### Assignment
Please keep to the lines below from the one with "Horseshoe Die (48, 224)" through the one with "[ME Lucky Friend Die] (48, 345)", and restate them word for word, ends included.
=== Records to use ===
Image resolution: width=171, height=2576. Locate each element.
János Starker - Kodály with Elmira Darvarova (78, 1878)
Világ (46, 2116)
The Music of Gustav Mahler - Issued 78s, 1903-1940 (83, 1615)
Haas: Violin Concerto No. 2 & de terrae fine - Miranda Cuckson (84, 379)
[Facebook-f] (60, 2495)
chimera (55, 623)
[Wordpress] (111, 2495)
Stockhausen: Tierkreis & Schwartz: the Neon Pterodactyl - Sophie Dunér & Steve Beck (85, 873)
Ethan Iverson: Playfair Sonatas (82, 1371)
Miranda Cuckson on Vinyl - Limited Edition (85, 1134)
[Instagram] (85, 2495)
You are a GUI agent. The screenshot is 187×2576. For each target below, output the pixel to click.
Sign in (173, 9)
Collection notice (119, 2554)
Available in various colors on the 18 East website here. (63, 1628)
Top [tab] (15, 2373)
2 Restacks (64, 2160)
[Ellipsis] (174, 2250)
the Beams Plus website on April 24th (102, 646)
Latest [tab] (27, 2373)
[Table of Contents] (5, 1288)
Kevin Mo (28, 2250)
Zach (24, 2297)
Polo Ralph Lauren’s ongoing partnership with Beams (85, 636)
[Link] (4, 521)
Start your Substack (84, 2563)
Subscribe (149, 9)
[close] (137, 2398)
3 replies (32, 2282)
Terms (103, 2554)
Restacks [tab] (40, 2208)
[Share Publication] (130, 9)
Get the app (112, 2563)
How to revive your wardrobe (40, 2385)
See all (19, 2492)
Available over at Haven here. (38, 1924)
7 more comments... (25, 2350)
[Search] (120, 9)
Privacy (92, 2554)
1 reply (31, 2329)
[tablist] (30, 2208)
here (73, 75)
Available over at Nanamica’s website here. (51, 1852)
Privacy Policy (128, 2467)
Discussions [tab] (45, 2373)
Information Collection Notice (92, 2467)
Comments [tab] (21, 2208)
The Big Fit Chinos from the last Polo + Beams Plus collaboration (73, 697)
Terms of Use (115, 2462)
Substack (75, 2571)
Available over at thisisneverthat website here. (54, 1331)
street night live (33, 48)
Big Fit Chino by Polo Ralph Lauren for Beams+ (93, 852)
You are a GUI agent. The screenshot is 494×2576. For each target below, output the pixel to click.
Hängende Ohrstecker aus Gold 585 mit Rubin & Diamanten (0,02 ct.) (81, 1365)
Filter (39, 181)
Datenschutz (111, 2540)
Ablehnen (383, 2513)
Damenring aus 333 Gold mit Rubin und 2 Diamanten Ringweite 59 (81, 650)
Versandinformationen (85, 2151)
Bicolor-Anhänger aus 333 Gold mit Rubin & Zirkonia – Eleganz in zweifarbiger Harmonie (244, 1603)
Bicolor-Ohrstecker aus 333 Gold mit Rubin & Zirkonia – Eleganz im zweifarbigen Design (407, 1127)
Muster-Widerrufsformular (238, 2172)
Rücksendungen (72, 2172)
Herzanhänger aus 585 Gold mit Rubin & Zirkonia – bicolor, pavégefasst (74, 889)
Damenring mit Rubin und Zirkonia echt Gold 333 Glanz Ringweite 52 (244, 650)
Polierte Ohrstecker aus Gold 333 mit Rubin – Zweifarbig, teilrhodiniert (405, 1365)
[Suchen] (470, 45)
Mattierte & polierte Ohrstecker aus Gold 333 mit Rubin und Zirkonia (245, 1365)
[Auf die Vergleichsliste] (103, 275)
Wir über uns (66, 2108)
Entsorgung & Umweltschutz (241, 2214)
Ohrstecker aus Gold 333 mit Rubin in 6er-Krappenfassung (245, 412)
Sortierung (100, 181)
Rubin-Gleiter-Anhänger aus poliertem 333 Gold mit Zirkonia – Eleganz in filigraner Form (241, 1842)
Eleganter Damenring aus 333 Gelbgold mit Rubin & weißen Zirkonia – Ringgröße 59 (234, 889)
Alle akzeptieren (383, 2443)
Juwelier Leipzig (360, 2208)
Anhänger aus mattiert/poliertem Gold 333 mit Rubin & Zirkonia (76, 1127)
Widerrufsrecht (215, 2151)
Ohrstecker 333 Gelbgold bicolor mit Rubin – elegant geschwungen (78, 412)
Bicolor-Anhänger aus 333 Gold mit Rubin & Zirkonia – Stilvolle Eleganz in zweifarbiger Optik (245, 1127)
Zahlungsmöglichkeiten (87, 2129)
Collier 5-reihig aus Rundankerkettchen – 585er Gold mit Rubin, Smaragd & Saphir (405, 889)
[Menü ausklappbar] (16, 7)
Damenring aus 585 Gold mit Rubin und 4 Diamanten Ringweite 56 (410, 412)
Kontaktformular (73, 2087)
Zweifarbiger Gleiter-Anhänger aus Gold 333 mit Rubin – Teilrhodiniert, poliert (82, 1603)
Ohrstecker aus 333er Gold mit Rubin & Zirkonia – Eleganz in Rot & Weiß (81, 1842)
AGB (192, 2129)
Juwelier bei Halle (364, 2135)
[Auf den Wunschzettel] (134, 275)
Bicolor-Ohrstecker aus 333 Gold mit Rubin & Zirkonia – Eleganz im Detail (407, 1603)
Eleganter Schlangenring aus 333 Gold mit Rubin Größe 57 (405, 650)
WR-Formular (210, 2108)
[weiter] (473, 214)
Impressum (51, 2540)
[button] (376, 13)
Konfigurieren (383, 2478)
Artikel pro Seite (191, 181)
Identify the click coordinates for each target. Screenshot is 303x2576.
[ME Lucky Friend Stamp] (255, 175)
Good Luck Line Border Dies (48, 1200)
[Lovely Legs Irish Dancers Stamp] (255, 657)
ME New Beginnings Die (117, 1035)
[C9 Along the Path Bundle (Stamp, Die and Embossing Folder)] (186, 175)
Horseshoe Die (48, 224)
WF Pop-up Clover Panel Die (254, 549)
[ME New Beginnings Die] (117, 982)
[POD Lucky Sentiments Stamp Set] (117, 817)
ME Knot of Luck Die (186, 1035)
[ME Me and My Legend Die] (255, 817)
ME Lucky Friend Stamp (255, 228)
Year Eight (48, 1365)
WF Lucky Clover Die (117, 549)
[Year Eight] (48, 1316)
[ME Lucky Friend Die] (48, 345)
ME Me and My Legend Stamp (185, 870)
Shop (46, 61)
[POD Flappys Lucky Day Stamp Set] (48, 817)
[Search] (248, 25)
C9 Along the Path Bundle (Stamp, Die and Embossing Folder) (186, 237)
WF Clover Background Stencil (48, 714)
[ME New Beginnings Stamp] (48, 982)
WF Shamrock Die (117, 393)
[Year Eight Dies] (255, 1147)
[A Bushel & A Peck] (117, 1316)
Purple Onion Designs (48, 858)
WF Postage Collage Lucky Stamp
===
### Solution to this problem
Horseshoe Die (48, 224)
WF Pop-up Clover Panel Die (254, 549)
[ME New Beginnings Die] (117, 982)
[POD Lucky Sentiments Stamp Set] (117, 817)
ME Knot of Luck Die (186, 1035)
[ME Me and My Legend Die] (255, 817)
ME Lucky Friend Stamp (255, 228)
Year Eight (48, 1365)
WF Lucky Clover Die (117, 549)
[Year Eight] (48, 1316)
[ME Lucky Friend Die] (48, 345)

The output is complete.